A resident of the Golden State for 16 years, I have often seen the California
poppies, and each time, I reminded myself of what they were not, i.e., opium
poppies which were in my mind permanently associated with the 19th-century opium
wars. Most recently, pictures of a valley of blossom in a superbloom from a
friend's blog finally prompted me to read about Papaver somniferum. I opened the
Inglis book just to see what it had to say.
Looking back, it was a miracle that I had lived to almost 50 knowing so little
about narcotics in general. Middle-school history classes taught me that opium
was evil, a source of terrible addiction that sapped the Qing China and led to
the wars and humiliations of the nation. More than a century later, the
Communist party must have banned the cursed plant and its fruit. I for one had
not seen anyone consuming it in any form. Stories of relatives bankrupting their
families, before the revolution, by smoking some thick paste made out of it, were
distant tales and my generation grew up in the happy oblivion of an opium-free
China.
In the West, I have lived in a middle-class bubble: after an education for the
right profession came stable and well-paying jobs, a nucleus family, houses,
cars, hobbies, etc. A few anesthesia at the dentists' and the epidural when my
wife went into labor smelled nothing fishy. Whatever happened in the outside of
my comfortable cocoon, the US opioid crises, e.g., did not concern me.
With a couple of pages, the book confirmed the teachings of my history classes
and acknowledged (p290)
Chairman Mao remains the only leader to successfully eradicate poppy farming
and the opium trade in any country in the world, and he achieved it within a
few years of coming to power.
It spent 99 per cent of the ink, however, on what I did not know.
My teachers never expounded on, for example, why people willingly drugged themselves in the first place, considering the inevitable disaster, and I had
thought it involve mostly the well-to-do back in the days. My dad was unlikely to
have firsthand experience himself but he mentioned that it was a medicine that
calmed the nerves and a sedative that helped sleeping.

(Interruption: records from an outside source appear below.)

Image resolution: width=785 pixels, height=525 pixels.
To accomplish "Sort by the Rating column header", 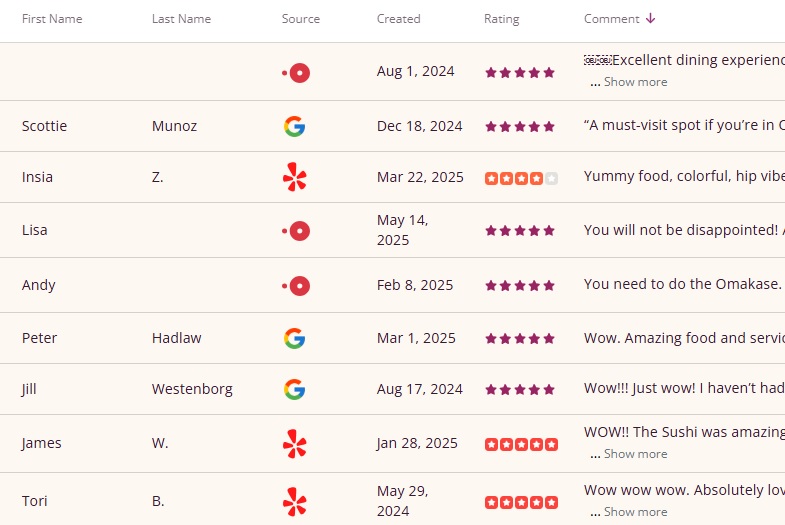I will [x=501, y=19].
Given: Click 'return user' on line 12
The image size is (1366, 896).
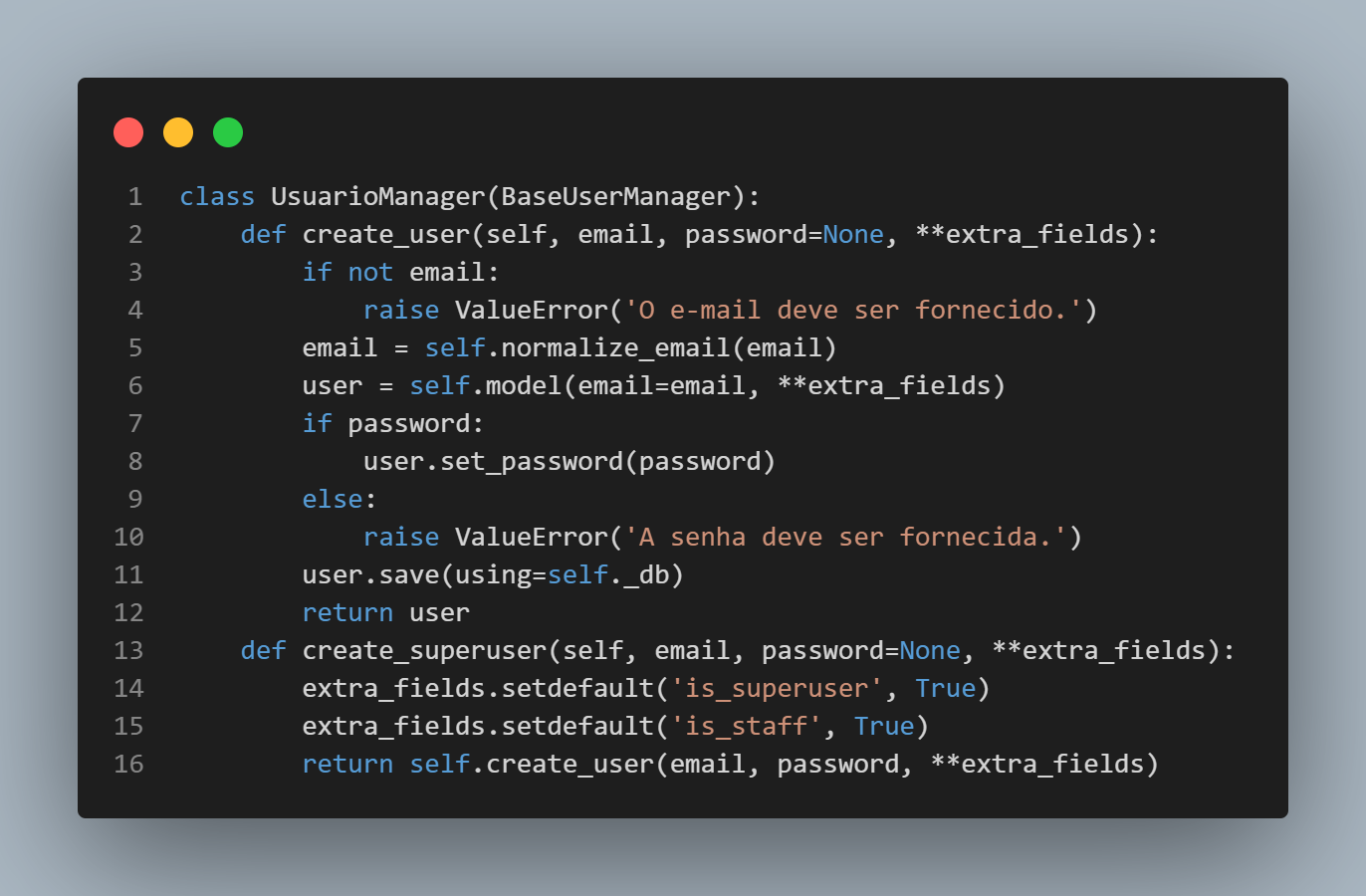Looking at the screenshot, I should (385, 613).
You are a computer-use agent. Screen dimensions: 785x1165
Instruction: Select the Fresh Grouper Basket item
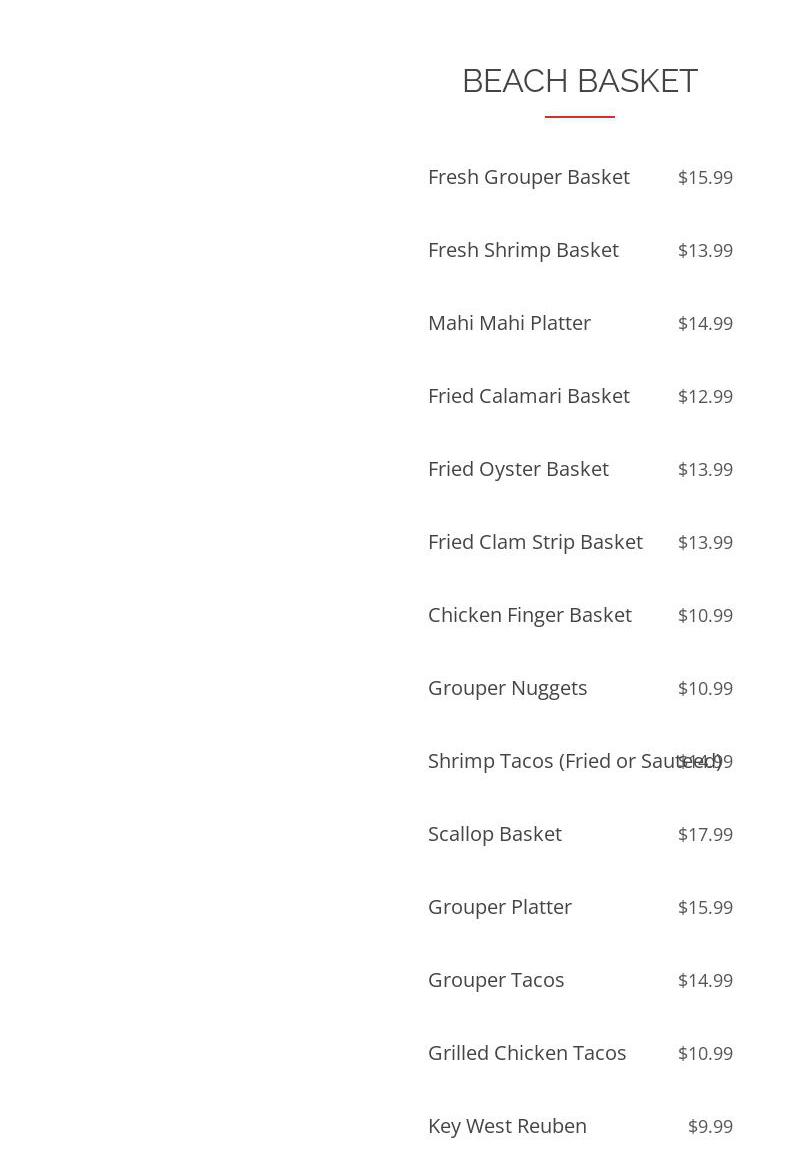tap(528, 177)
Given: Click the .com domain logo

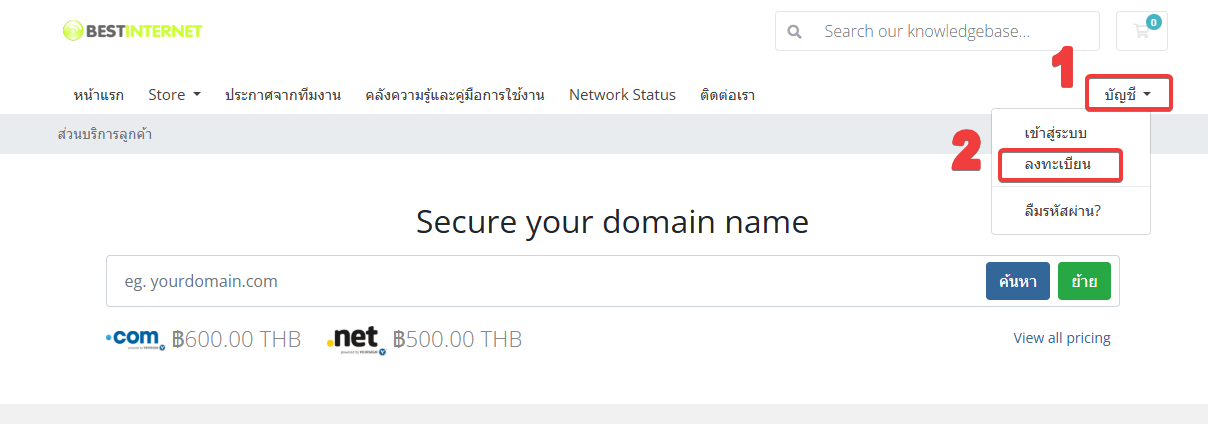Looking at the screenshot, I should (x=135, y=340).
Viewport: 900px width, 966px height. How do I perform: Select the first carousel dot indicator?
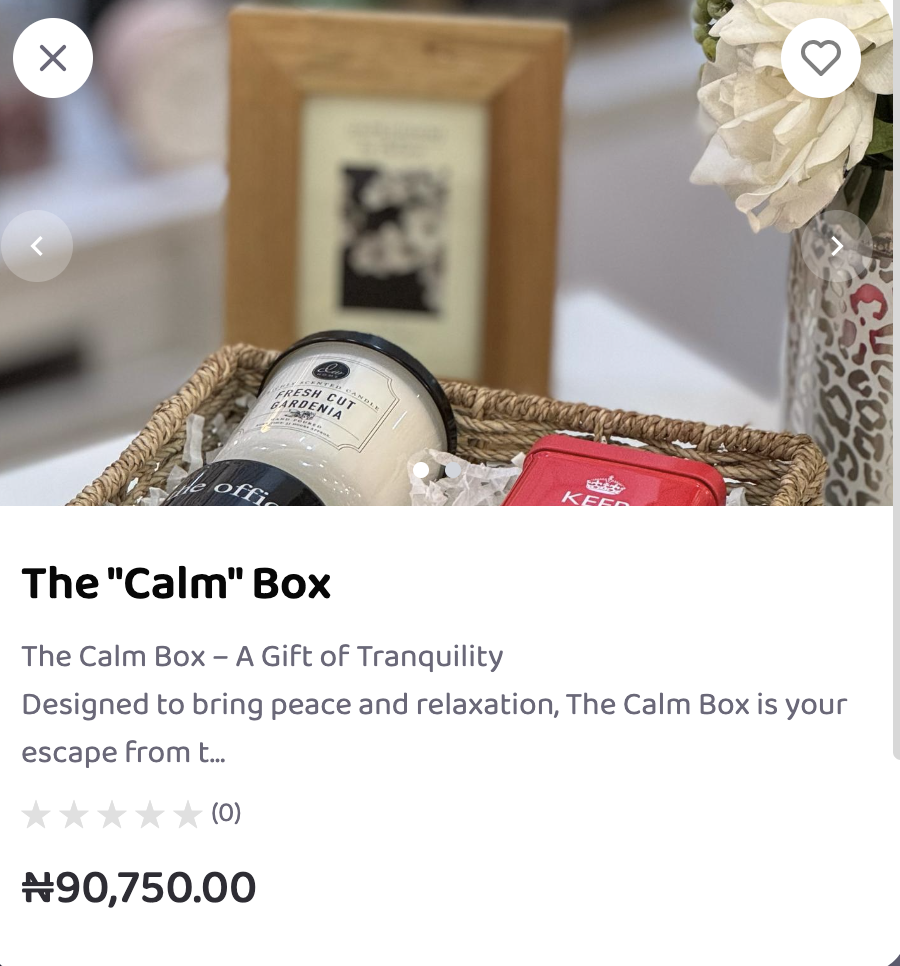pos(421,470)
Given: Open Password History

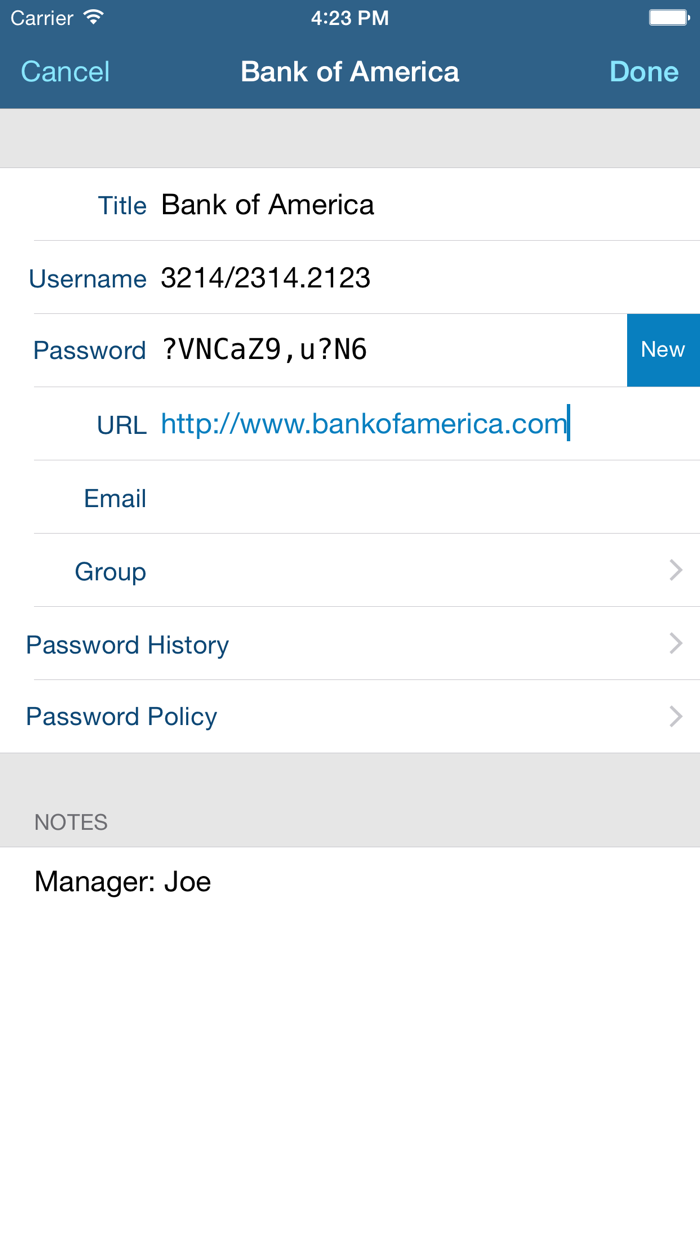Looking at the screenshot, I should click(127, 644).
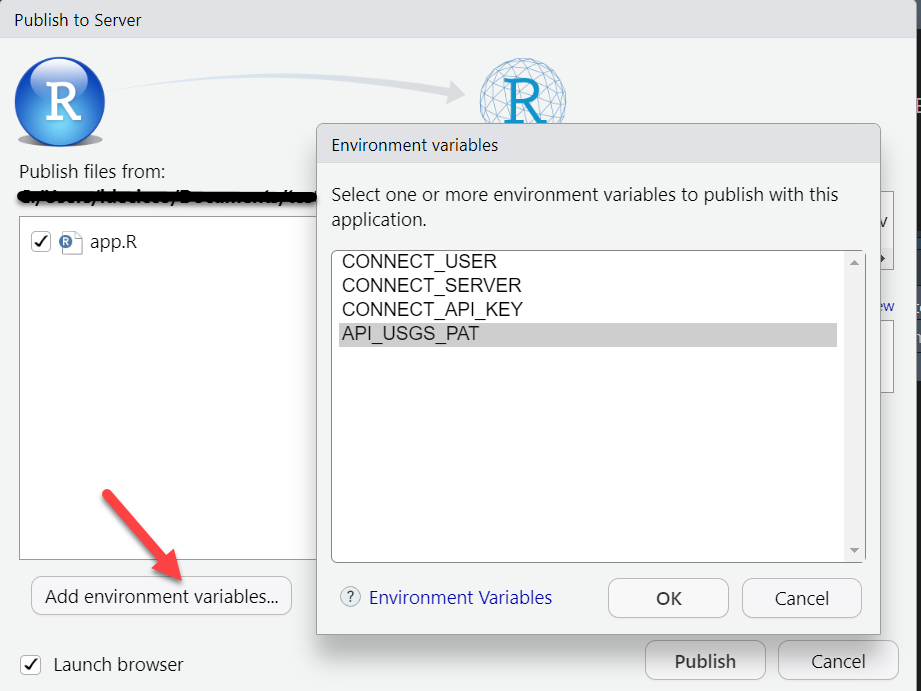The image size is (921, 691).
Task: Cancel the Publish to Server dialog
Action: point(838,661)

The book explained that opium, in its history as long as the wheat, cannot be
separated from pain. Both an anesthesia and an anodyne, it is a main ingredient
from Helen's nepenthe in the Odyssey to an instant neuralgia relief and from
ancient mithradates to the indispensible painkiller on the battlefields of
every major war. Smoking opium was not addictive, however, for the Chinese
rice-farmers the way they consumed it. After a day of back-breaking work in the
field, the coolies smoked the stuff to alleviate pain and fend off waterborne
diseases.
Ironically, it was the modern medical advancements, including the discovery of
the morphine (the alkloid in opium), diamorphine (heroin), fentanyl (synthetic
opioid 50 times stronger than heroin), and the hypodermic needle, that helped
unleashing the monster. Consuming heroin by injection, e.g., much more likely results in addiction. And government-led prohibitions in the early 20th century
backfired when it gave birth to huge black markets and organized crimes around
the world.
In 440 pages, the book strung fascinating factoids along the evolution of the
magic narcotic. Among them,
- Marcus Aurelius was one early opium addict and his Meditations therefore was
almost certainly written under influence (or withdraw as he went to the
campaign on the Danube without his theraic).
- Foods discovered in America, including the sweet potato, peanuts, and maize,
sustained huge population growth in China but higher quality of life in Europe.
- Macao was leased to the Portuguese in 1557 because 800 virgins were selected
for the Ming Emperor Jiajing. The medicine that his doctors prescribed to aid
in the enormous task before him asked for ambergris, a substance from the
intestines of the sperm whale, on which the Portuguese had a monopoly.
- The UN's attempts to eradicate Afghanistan's poppies have had the opposite
effect: in times of war, food poverty and instability, opium production only
increases. People may smuggle and deal in heroin to get rich; people farm the
poppy to survive.
So after reading the book, I am much more informed about opium. The action plan
is to keep staying away. I have done well without it and don't need to expierence
it now, except of course in a medical event. Opioid abuse, unfortunately, is
part of the culture and I am content to be fully aware. Early in the book, the
author noted
In the Avesta, the sacred texts of the early Persians, there are three types
of medicine: the knife, the plants and the sacred word. Adherence to the
latter offered the best chance of avoiding the former.
For anything to be sacred, it has to endure. The sacred word here, if I have to
guess, might simply be about a healthy lifestyle.